Le katana dans tous ses états
 
Le katana est un sabre d’une si grande puissance que son maniement requiert une parfaite maîtrise. C’est pourquoi l’enseignement des arts d’escrime japonais se fait avec des substituts qui recréent fidèlement ses performances d’utilisation, en écartant toutefois les risques de blessures.

 
Le iaito est une réplique fidèle du shinken (katana tranchant) à la différence que sa lame faite de zycral (alliage d’aluminium et de zinc) n’est pas affilée. Le reste des éléments composant le katana y est présent, et ce, avec une qualité équivalente (fourreau, garde, poignée en bois ornée d’un cordage de coton ou de soie tressé…). Ce sabre d’entraînement à lame métallique non tranchante est principalement utilisé dans les écoles d’iaïdo et iaïjutsu.

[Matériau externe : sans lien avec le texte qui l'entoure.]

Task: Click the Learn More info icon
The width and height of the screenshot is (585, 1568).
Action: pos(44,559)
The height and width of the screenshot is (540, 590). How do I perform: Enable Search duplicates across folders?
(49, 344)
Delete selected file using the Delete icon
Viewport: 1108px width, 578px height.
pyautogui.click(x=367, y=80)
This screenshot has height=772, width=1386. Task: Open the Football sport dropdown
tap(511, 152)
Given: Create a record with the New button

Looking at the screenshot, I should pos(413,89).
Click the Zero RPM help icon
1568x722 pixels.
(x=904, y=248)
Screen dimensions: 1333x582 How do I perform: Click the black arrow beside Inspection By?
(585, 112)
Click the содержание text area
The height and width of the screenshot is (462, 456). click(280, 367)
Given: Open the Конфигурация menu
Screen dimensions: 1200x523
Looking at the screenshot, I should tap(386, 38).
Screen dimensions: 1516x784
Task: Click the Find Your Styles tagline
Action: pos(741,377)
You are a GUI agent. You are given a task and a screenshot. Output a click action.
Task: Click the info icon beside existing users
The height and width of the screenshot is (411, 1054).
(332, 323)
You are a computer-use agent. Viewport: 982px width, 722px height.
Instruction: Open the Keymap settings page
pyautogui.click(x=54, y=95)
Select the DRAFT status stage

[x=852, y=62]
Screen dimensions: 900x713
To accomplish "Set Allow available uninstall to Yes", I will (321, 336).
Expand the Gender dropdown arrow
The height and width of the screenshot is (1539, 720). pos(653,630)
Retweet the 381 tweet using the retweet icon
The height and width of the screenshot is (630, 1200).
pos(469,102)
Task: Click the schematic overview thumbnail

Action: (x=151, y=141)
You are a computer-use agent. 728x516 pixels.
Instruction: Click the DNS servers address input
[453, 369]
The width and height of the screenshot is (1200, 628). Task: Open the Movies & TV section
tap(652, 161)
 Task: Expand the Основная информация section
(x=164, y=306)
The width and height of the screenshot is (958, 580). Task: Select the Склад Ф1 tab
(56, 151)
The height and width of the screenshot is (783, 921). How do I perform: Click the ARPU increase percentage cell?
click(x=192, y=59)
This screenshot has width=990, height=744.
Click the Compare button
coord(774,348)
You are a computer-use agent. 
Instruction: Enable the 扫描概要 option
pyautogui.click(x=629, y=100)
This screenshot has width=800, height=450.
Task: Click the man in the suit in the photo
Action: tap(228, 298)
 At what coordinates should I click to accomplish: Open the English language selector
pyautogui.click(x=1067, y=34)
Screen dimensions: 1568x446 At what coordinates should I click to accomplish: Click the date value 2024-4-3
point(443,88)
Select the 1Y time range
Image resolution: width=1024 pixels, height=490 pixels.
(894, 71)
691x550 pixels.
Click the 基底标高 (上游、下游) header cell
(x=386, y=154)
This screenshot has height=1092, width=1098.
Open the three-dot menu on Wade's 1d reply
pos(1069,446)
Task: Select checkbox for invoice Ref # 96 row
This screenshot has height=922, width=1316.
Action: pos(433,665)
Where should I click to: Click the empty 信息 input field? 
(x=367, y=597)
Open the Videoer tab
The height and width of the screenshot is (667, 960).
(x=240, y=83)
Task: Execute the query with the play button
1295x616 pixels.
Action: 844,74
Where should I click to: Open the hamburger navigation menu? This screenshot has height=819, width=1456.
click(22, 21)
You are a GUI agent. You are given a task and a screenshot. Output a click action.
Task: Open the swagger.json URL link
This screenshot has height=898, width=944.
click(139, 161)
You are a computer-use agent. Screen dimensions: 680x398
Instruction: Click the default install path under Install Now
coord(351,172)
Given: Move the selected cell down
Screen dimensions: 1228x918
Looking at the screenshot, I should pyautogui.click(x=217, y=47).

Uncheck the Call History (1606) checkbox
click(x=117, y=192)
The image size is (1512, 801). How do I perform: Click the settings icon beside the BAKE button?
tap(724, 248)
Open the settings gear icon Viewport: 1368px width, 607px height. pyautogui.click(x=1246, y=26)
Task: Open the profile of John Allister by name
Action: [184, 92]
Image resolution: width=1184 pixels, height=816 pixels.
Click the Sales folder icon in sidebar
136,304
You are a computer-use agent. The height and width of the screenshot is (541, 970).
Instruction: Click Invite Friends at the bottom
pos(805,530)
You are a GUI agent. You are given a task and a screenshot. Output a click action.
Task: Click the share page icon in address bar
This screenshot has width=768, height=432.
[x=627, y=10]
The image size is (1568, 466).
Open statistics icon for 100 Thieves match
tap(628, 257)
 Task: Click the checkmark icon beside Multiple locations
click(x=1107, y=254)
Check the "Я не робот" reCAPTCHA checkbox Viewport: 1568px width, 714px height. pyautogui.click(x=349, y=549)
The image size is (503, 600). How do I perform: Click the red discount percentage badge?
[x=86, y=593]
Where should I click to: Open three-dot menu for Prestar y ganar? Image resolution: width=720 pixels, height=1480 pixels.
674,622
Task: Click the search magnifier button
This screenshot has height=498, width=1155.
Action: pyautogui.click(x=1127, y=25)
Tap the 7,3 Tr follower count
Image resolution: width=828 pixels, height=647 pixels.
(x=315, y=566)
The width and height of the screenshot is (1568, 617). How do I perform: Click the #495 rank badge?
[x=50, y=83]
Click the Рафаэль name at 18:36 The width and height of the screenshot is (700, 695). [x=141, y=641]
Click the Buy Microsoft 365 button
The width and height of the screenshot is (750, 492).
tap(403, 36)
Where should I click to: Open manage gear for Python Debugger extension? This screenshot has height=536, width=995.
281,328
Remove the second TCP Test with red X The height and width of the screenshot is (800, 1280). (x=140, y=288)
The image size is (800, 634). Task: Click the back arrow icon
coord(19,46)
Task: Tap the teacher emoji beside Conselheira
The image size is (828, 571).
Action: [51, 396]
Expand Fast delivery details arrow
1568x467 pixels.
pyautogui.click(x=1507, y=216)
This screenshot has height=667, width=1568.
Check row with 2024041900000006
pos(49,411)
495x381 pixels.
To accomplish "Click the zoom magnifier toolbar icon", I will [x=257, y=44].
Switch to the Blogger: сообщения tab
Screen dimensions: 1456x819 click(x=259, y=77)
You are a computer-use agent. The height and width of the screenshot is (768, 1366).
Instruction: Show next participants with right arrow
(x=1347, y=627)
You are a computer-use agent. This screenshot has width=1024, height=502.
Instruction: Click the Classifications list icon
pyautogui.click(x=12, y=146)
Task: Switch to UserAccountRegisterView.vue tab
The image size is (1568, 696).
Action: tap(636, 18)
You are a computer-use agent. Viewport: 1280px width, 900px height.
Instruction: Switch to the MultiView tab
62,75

Appelé bokuto au Japon, le bokken est la version en bois —chêne, néflier, buna, yuzu ou ébènes — du katana dont il imite les proportions, les formes (avec ou sans garde) ainsi que les sensations à l’utilisation. Le choix de l’essence de bois est déterminé par la dureté, la densité, le grain et la texture des fibres pour procurer la meilleure résistance aux chocs. Bien que non tranchant et donc idéal à l’entraînement, le bokken n’en est pas moins une arme intrépide que les pratiquants de kendo, d’aïkido et de iaïdo, entre autres, mettent à l’honneur dans leurs katas et combats.
Le shinai est formé par quatre lattes de bambou assemblées et attachées par deux gaines de cuir — l’une placée à la pointe (sakigawa) et l’autre positionnée environ au tiers supérieur (nakayuki) —  reliées par le tsuru,  fil parcourant la longueur du shinai et dont la tension est assurée par un système de nœud intégré au manche recouvert de cuir. La partie opposée au tsuru représente le  « tranchant » avec lequel il faut toucher l’adversaire. Non coupant et très souple, le shinai se prête à l’entraînement et plus précisément, aux exercices de  vitesse et de frappe dans le cadre du kendo.